Diagnosing colorectal cancer in primary care: cohort study in Sweden of qualitative faecal immunochemical tests, haemoglobin levels, and platelet counts

Colorectal cancer (CRC) diagnostics are challenging, particularly in primary care. Guidelines in several countries recommend referring patients with alarm symptoms to secondary care for colonoscopy, however the majority of patients with CRC who consult primary care practitioners have no alarm symptoms. Conversely, alarm symptoms are common in patients who do not have any serious diseases.

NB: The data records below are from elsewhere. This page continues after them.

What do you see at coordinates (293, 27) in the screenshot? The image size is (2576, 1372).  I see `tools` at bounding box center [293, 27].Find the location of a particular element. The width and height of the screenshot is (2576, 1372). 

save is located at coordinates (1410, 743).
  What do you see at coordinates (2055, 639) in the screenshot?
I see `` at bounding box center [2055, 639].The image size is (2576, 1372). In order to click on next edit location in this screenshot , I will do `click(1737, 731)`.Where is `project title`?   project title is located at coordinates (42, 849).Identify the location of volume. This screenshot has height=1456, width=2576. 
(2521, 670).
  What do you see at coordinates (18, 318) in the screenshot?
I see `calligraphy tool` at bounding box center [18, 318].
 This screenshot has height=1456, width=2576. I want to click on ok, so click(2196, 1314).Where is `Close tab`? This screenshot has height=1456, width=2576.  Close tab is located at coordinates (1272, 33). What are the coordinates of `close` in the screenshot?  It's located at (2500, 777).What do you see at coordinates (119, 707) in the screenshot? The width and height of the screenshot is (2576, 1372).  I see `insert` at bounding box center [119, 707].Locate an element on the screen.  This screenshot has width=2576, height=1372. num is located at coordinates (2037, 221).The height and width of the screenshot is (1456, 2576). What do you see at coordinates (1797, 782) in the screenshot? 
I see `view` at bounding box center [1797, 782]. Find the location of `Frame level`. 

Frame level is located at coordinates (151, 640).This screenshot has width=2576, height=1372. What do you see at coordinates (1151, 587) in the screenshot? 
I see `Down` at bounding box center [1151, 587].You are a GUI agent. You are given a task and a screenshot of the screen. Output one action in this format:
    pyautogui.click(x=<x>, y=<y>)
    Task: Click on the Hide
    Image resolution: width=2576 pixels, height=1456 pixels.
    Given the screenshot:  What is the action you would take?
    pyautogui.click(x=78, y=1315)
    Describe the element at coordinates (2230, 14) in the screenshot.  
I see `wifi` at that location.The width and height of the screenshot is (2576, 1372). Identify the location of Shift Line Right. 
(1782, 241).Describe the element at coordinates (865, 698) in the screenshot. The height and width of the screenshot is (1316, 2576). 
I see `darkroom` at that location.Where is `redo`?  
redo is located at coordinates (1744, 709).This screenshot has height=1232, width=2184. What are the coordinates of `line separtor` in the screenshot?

In this Swedish cohort study, the diagnostic usefulness of qualitative faecal immunochemical tests (FITs) requested for symptomatic patients in primary care was evaluated, both alone and combined with findings of anaemia and thrombocytosis. 15,789 patients provided three-sample FITs from one of four brands, requested as diagnostic aids. 304 were diagnosed with CRC within 2 years. The tests showed sensitivities of 81.6%–100% and specificities of 65.7%–79.5%. Calculated for the finding of either a positive FIT or anaemia, the sensitivities improved to 88.9%–100%. Adding thrombocytosis did not further increase the overall diagnostic performance. Overall, qualitative FITs seem to be useful as rule-in tests for referral when CRC is suspected in a primary care setting.